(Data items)

==========

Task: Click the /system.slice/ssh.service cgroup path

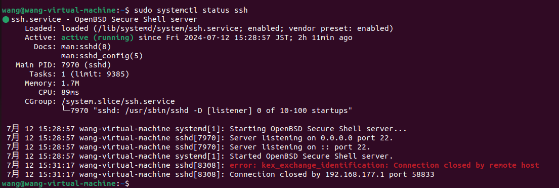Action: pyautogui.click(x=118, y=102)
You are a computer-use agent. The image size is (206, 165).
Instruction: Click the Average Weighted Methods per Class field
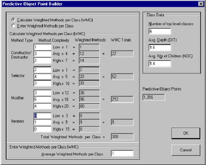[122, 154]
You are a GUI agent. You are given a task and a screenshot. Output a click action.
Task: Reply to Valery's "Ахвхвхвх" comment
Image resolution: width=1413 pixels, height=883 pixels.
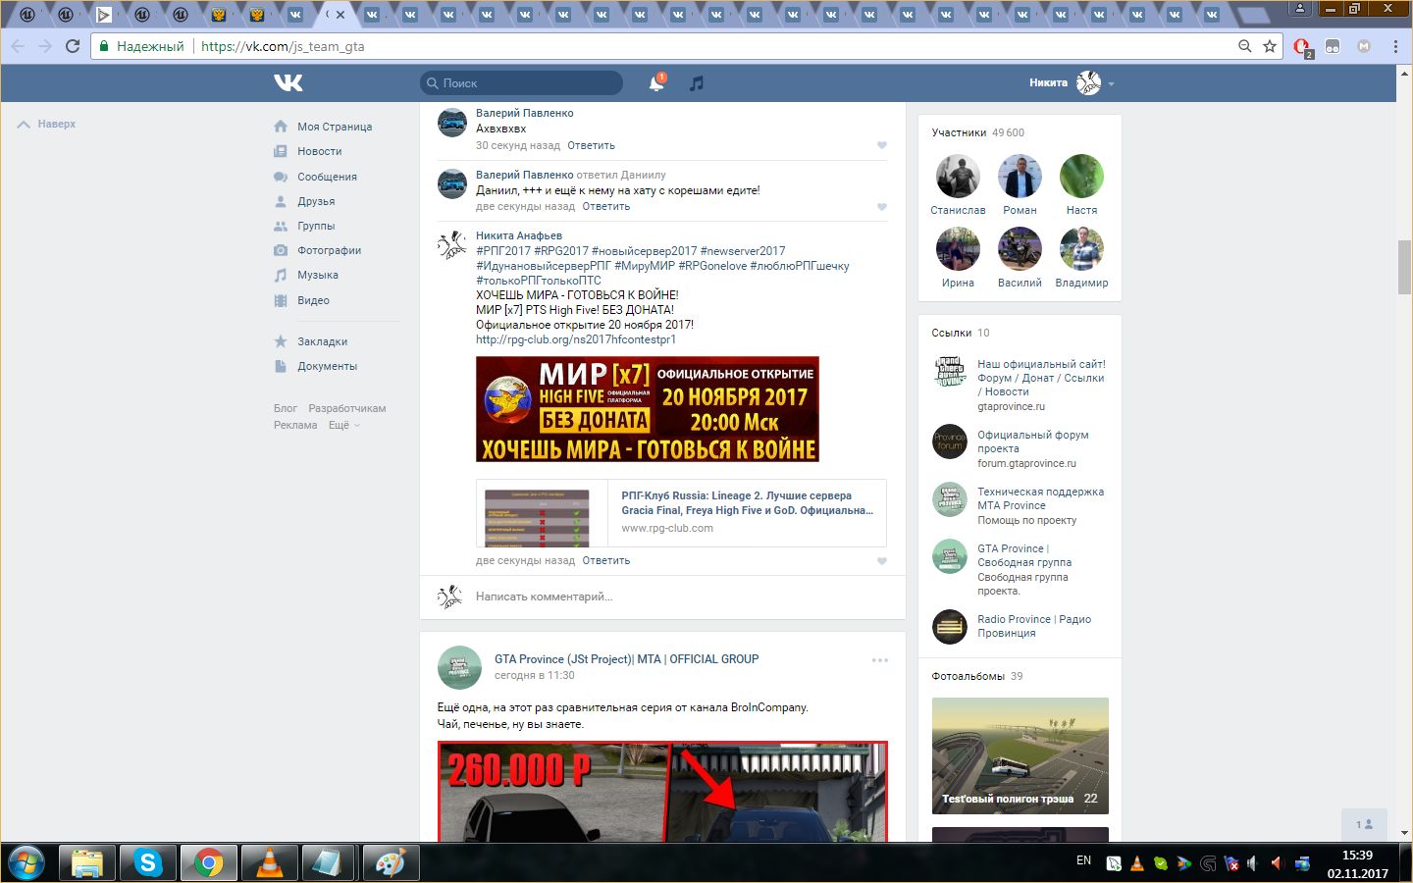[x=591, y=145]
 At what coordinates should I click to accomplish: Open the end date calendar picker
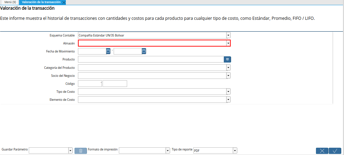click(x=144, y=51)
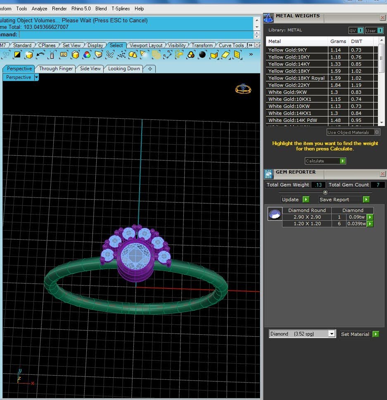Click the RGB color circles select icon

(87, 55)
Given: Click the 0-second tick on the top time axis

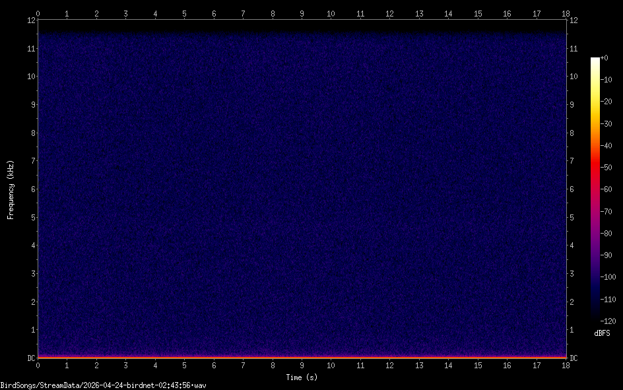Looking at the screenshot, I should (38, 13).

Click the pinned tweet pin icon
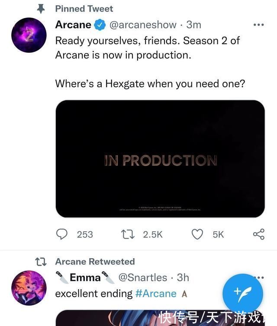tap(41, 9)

==========

# Task details
Each entry must be retyped word for word, with every image omitted.

# Solution for this problem
Task: Click the /system.slice/ssh.service cgroup path

Action: pyautogui.click(x=118, y=102)
You are a computer-use agent. The image size is (206, 165).
Instruction: Click the Average Weighted Methods per Class field
[122, 154]
You are a GUI agent. You are given a task and a screenshot. Output a click action.
Task: Reply to Valery's "Ахвхвхвх" comment
Image resolution: width=1413 pixels, height=883 pixels.
[x=591, y=145]
 At what coordinates should I click to accomplish: Open the end date calendar picker
click(x=144, y=51)
Click the RGB color circles select icon

(87, 55)
Given: Click the 0-second tick on the top time axis

Looking at the screenshot, I should (38, 13).

Click the pinned tweet pin icon
tap(41, 9)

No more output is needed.